How had this happened? Ballinger was due to be hanged in less than a week. Why would anyone kill him? And how? A jailer had to have helped, colluded. Someone had paid, perhaps a great deal. Surely that was proof that the photographs were real, and all that Ballinger had said of them was true? What fearful irony that all his care to keep his power had actually ended in his own death. Were his secrets dead with him, or simply waiting to be laid bare, one by one? Most likely they would only be guessed at when a trust was betrayed, an inexplicable judgment made, a suicide, a law passed against all expectations.
How was he going to tell Margaret? How much? He winced as he thought how she would blame him for this too. If he had gained an acquittal, Ballinger would have been at home with his family, safe, and with all the power still in his hands.
Or perhaps he would have been murdered anyway, just not here?
And if there had been no danger of an appeal, would he have been left to hang?
No. If he’d been hanged, then someone had had the instructions to make it all public. He must have been killed by someone who intended either to destroy all the pictures or to use them himself. God, what an unimaginable horror!

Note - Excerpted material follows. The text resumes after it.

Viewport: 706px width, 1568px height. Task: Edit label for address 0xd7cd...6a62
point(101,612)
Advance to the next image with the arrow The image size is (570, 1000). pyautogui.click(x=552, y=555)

IT WAS WORSE EVEN than Rathbone had expected. When he told her, she stood in the center of the morning room, her face sheet-white, swaying a li
ttle on her feet.
Afraid she was going to faint, he took a step toward her. She backed away sharply, almost as if she feared he was going to strike her.
“Margaret!” he said hoarsely.
“No!” She shook her head and put her hands up to ward him off.
“No. You’re lying.”
“I’m sorry—,” he began.
“Sorry! You’re not sorry. You made this happen,” she accused. “If you hadn’t put your career before your family—”

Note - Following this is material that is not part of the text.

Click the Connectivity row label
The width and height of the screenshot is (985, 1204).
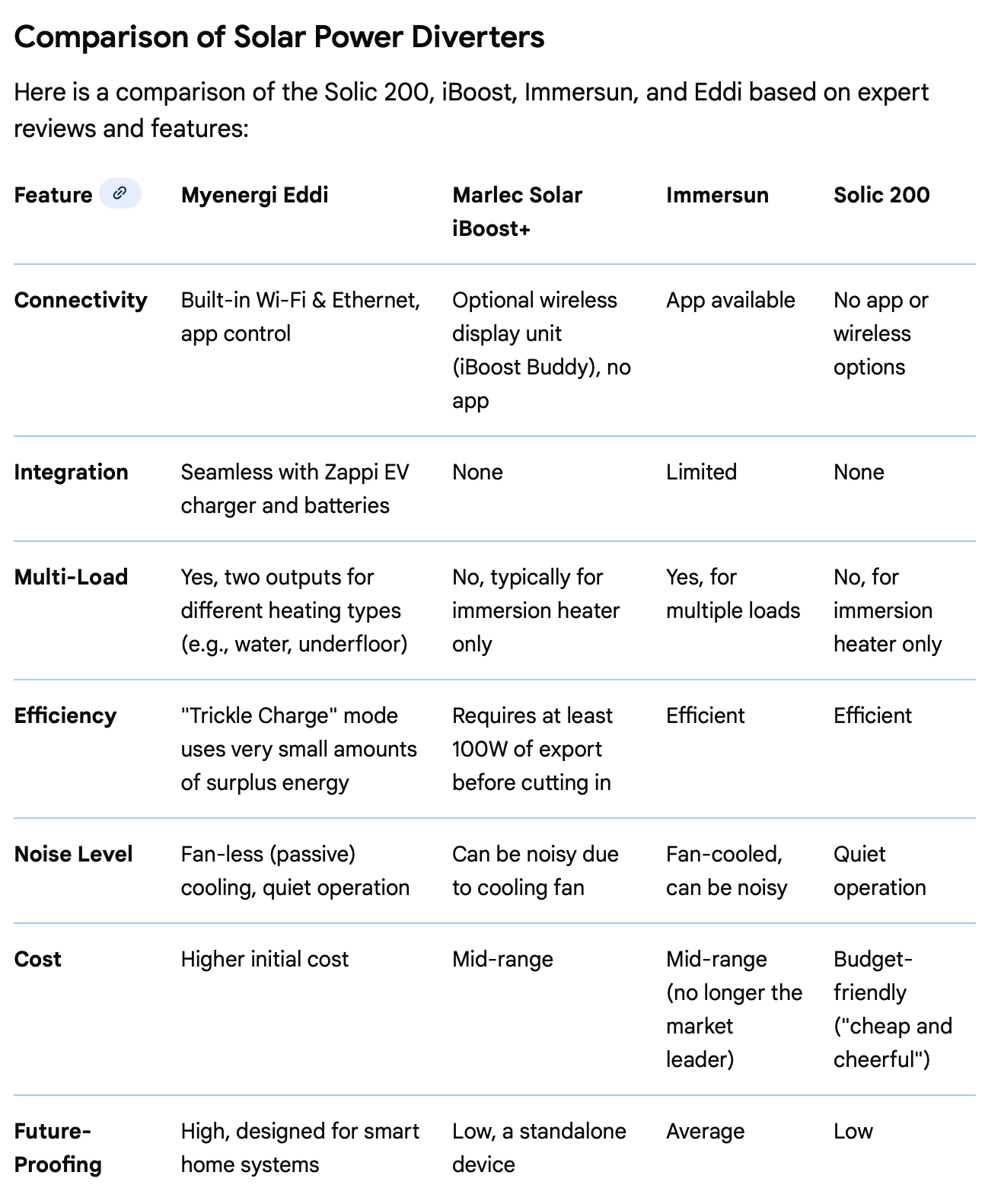[x=80, y=300]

“I couldn’t defend him.” He was burning with a sense of the injustice of her charge. “He was guilty, Margaret. He killed Mickey Parfitt.”

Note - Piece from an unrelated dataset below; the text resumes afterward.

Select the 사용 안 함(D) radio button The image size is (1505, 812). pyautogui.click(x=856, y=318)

“Parfitt was vermin,” she retorted. “He should have been killed.”
“And Hattie Benson?”
“She was a prostitute, a whore who was going to lie to protect Rupert Cardew.”
“Protect him from what? He didn’t kill Parfitt. And you’ve just said Parfitt needed killing. You can’t have it both ways.”
The tears were running down her cheeks, and she was gasping for breath. “My father’s been murdered, and you’re standing there justifying yourself! You’re disgusting. I used to love you so much, because I thought you were brave and loyal and you fought for the truth. Now I see you’re just ambitious. You don’t even know what love is!”
He felt as if he had been slapped so hard that his flesh was bruised. He stood without moving as she turned away and walked to the door. When she was in the hall she looked back at him. “I’m going home to look after my mother. She will need me. I will send for my belongings.” With a rustle of silk and the sound of her footsteps on the floor, she was gone.
Rathbone could not measure how grieved he was or how deep the wound, or how, and if ever, it would heal.
THE OVERCAST WAS SO heavy that it was dusk before five in the afternoon. Monk came home to find a fire, bright and warm in the parlor, and Hester and Scuff sitting beside it. There was a pot of tea on the table between them, and they were eating hot crumpets with butter. Scuff had crumbs on his chest. He was sitting in Monk’s chair and looked a little guilty when Monk opened the door, but he did not move. He was waiting to see what would happen, maybe how much he belonged here.